Eamon spends plenty of time covering the childhood of the band members, and what Dublin was like in those days.  I’m someone who appreciates these things.  I like knowing the events that shape the soul of people.

The book essentially covers up to the release of The Joshua Tree when they finally hit the last measure of success in the music world- #1 singles.  You definitely get the sense of how difficult it was for them to make it out of Dublin.  They came an hour away from absolute failure.  They were on the last show of the “let’s get a contract tour” without a contract.  They were broke, and Paul McGuinness’ strategy seemed ready to fail.  It was at that concert that they won over Island records.  There were lots of people who were impressed by their presence, integrity and commitment.  These people were instrumental in helping them go from unknown band to being able to develop a reputation in the U.S.

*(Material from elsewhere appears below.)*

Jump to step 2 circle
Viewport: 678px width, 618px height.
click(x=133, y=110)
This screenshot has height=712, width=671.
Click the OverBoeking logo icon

One of the other big obstacles was their relationship with Shalom, a charismatic group in Dublin.  This Christian fellowship was instrumental in many ways.  It helped cultivate the desire for them to build community as how they did business.  But Shalom, in focusing on surrendering the ego, lost sight of vocation.  They wanted U2 to quit, fearing the role of ego in the music business.  They failed to consider what these young men were called to do with their lives.  They failed to learn from biblical characters like Daniel who lived out their faith in the midst of a corrupt community.  So their influence on the members of U2 was mixed.

The faith of Bono, Edge and Larry was also a problem on their early tours.  It built a barrier in their relationship with Adam and Paul.  At the time, Adam didn’t share their faith.  As they huddled in the back of the bus to read the Bible, pray, sing and talk, Adam was left out.  He feared being kicked out of the band for a few years.  And the band was all he had.  As the 3 men matured in their faith, they realized they had an obligation to Adam (Paul helped them see how many people they were responsible for), to love him and accept him.  When it would have made sense of Bono to ask Edge or Larry to be his best man, he asked Adam in an attempt to bridge the gap he had helped build.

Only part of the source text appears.